**Problem to solve**
Can you copy out the listing below word for word, beginning at its very first line and going on through the line with "click(255, 242)", with the pictures left out?

**Listed records**
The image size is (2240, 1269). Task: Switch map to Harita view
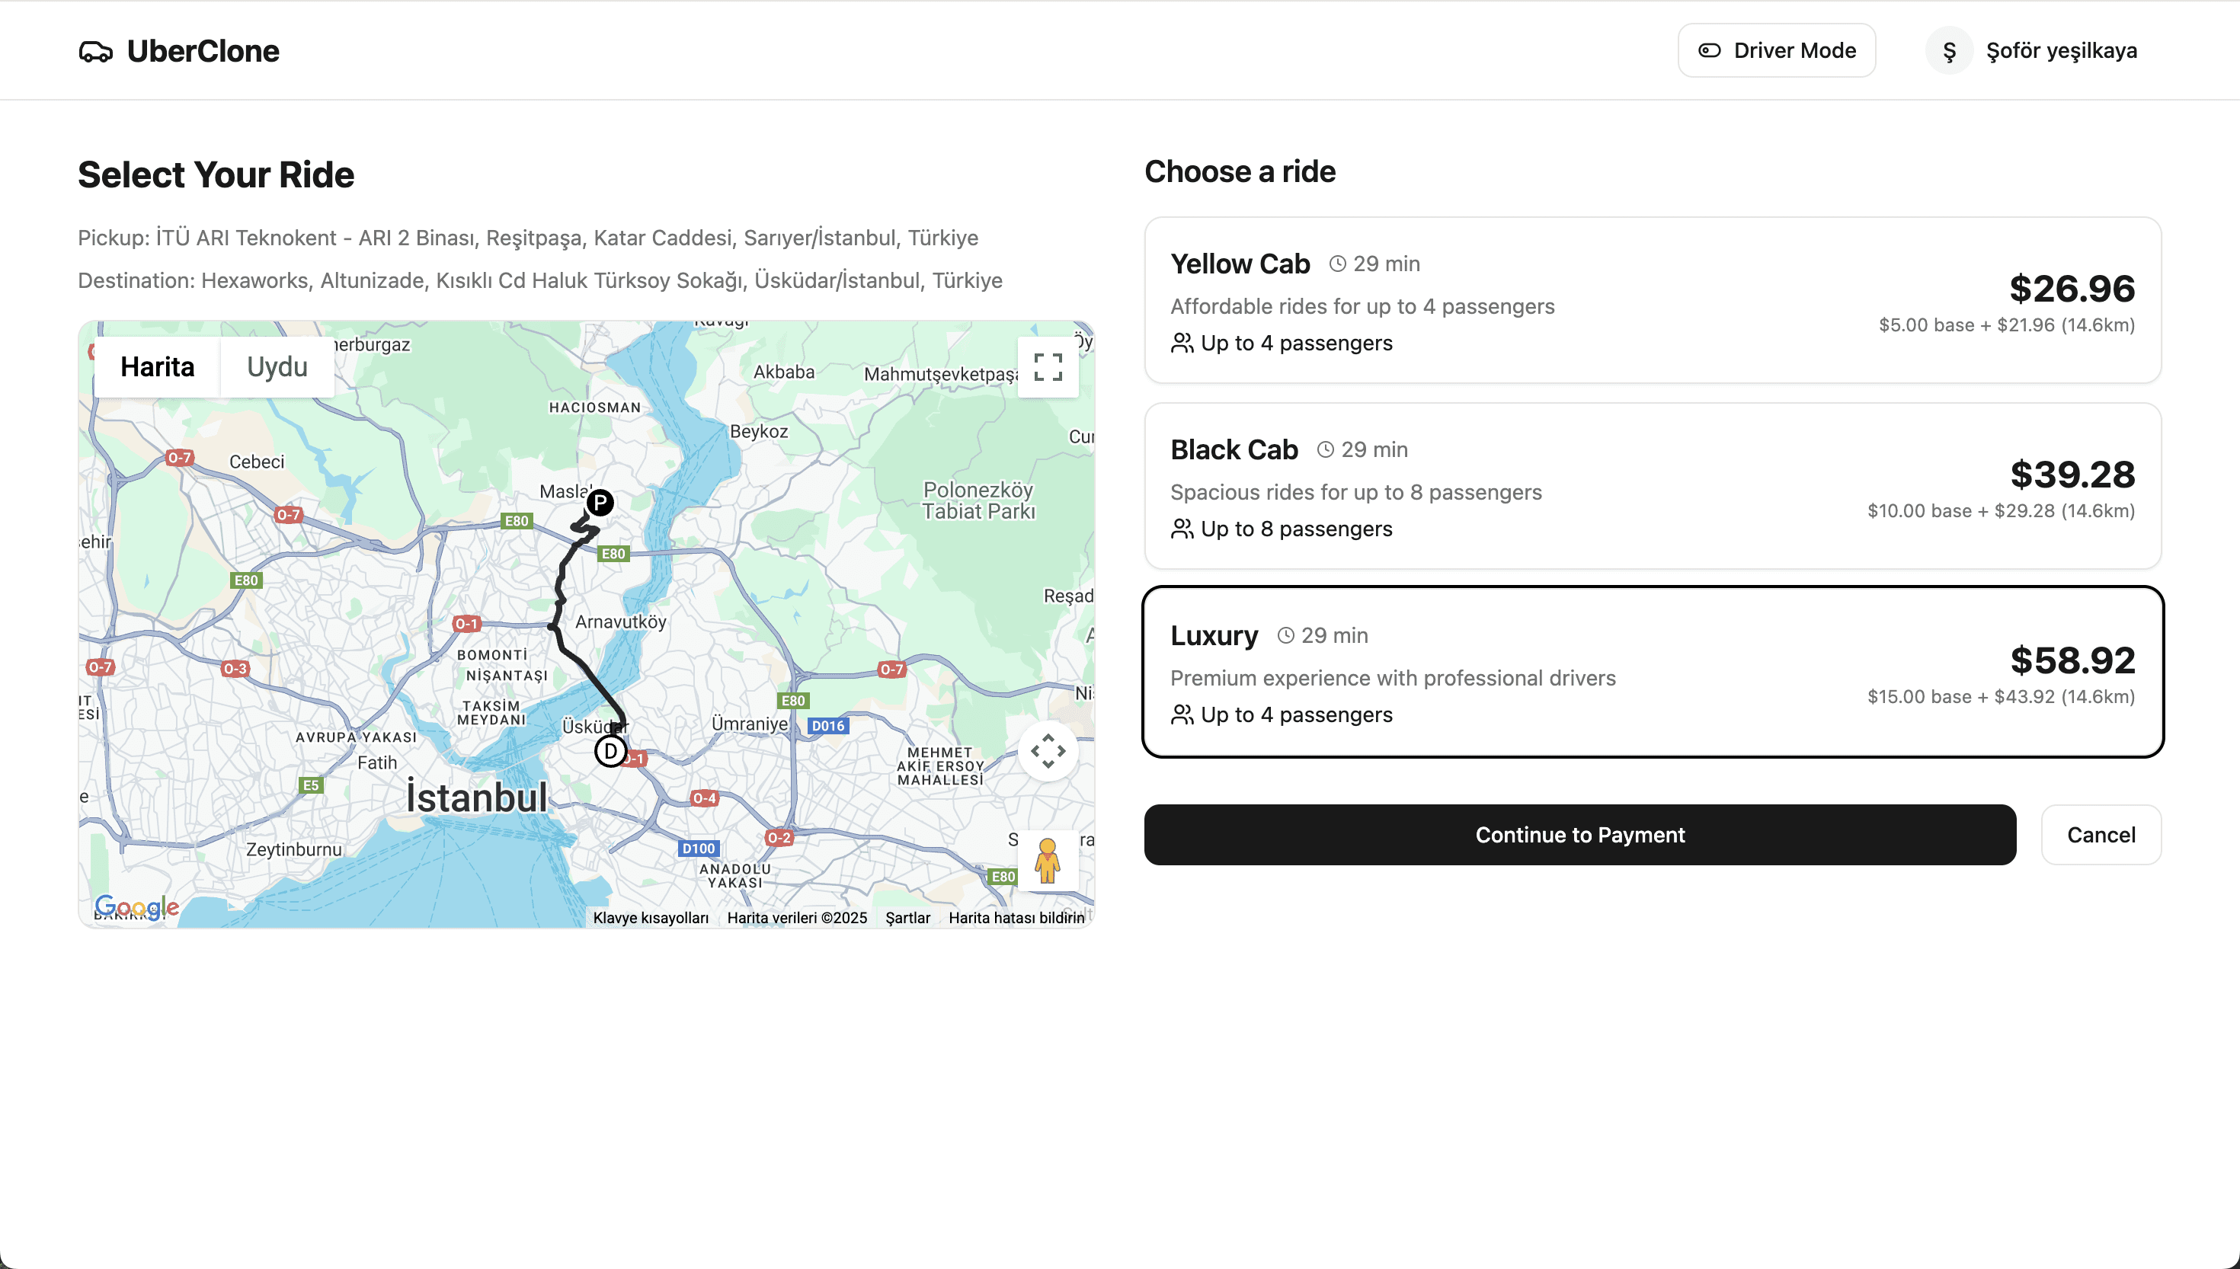[158, 367]
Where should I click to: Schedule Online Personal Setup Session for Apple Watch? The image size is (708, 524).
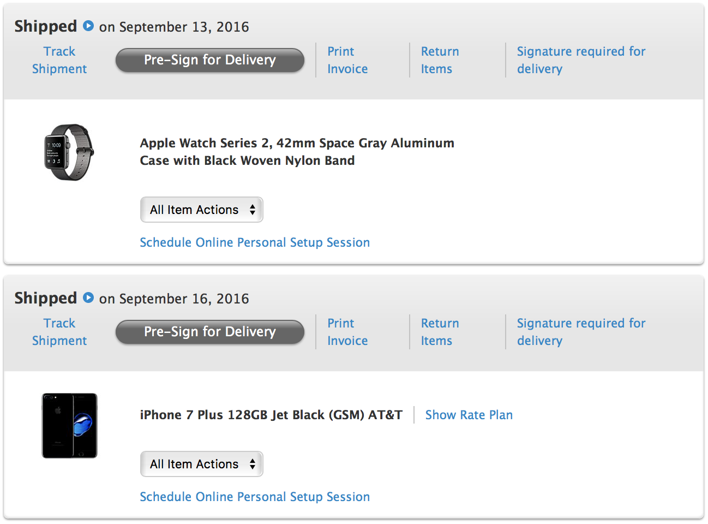click(255, 242)
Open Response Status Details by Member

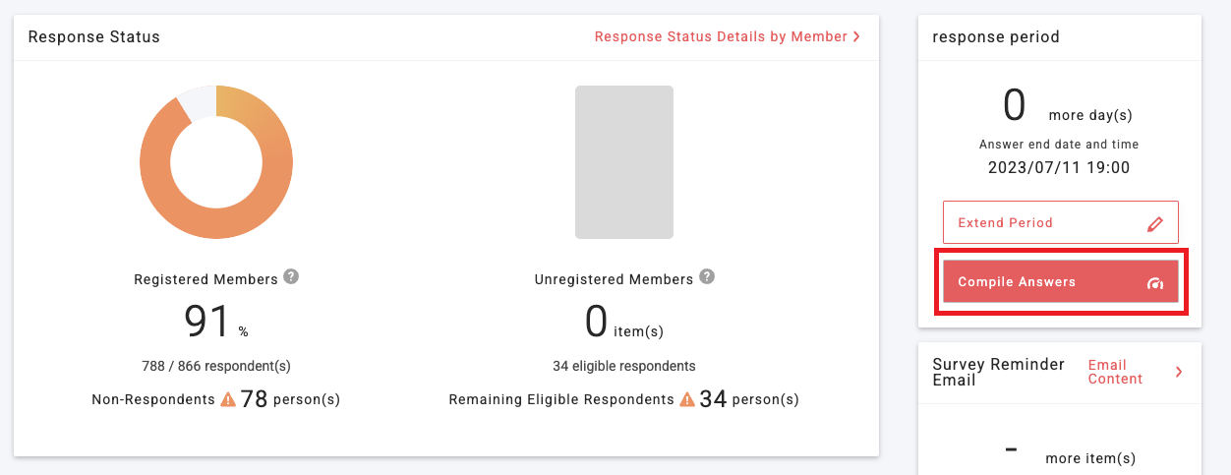[x=721, y=36]
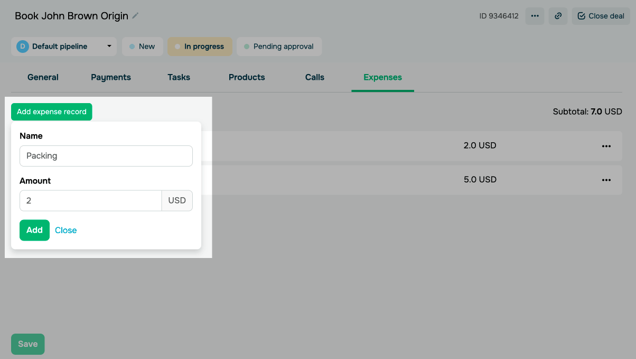The height and width of the screenshot is (359, 636).
Task: Click the Close deal button
Action: point(601,16)
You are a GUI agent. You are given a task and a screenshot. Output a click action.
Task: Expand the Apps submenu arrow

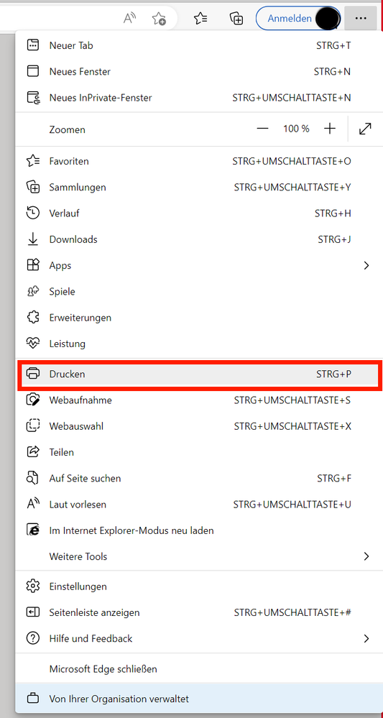tap(366, 266)
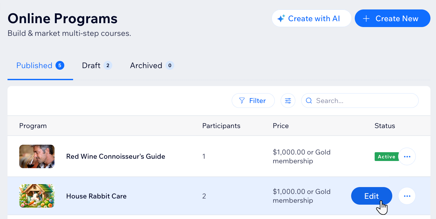Click the magnifying glass search icon
This screenshot has height=219, width=436.
pos(309,101)
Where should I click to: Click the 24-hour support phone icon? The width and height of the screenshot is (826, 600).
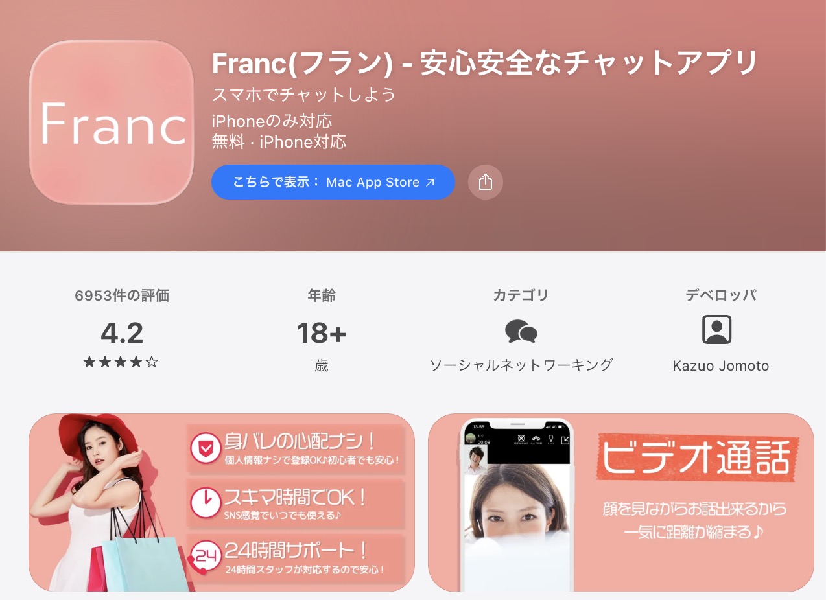click(x=204, y=556)
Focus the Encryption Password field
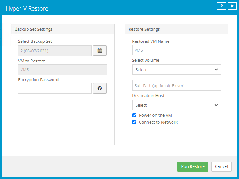 pyautogui.click(x=55, y=89)
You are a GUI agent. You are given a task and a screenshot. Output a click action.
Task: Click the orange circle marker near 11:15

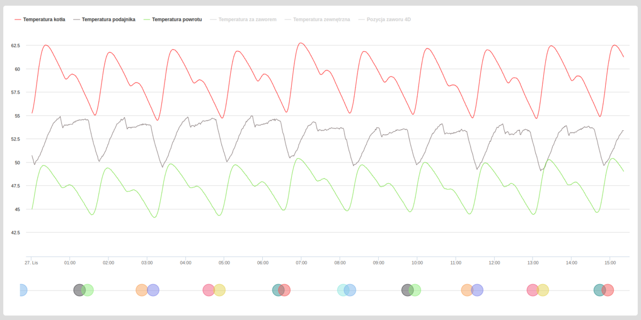[466, 290]
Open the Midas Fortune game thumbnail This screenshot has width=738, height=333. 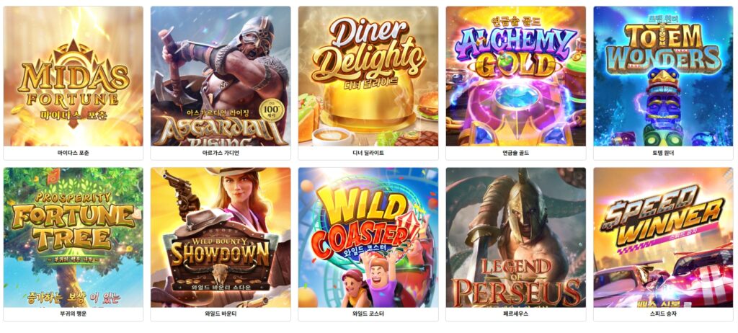click(x=73, y=76)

**Worked answer**
The image size is (2240, 1269). Task: Switch map to Harita view
[158, 367]
Where should I click to: Schedule Online Personal Setup Session for Apple Watch? The image size is (708, 524).
click(255, 242)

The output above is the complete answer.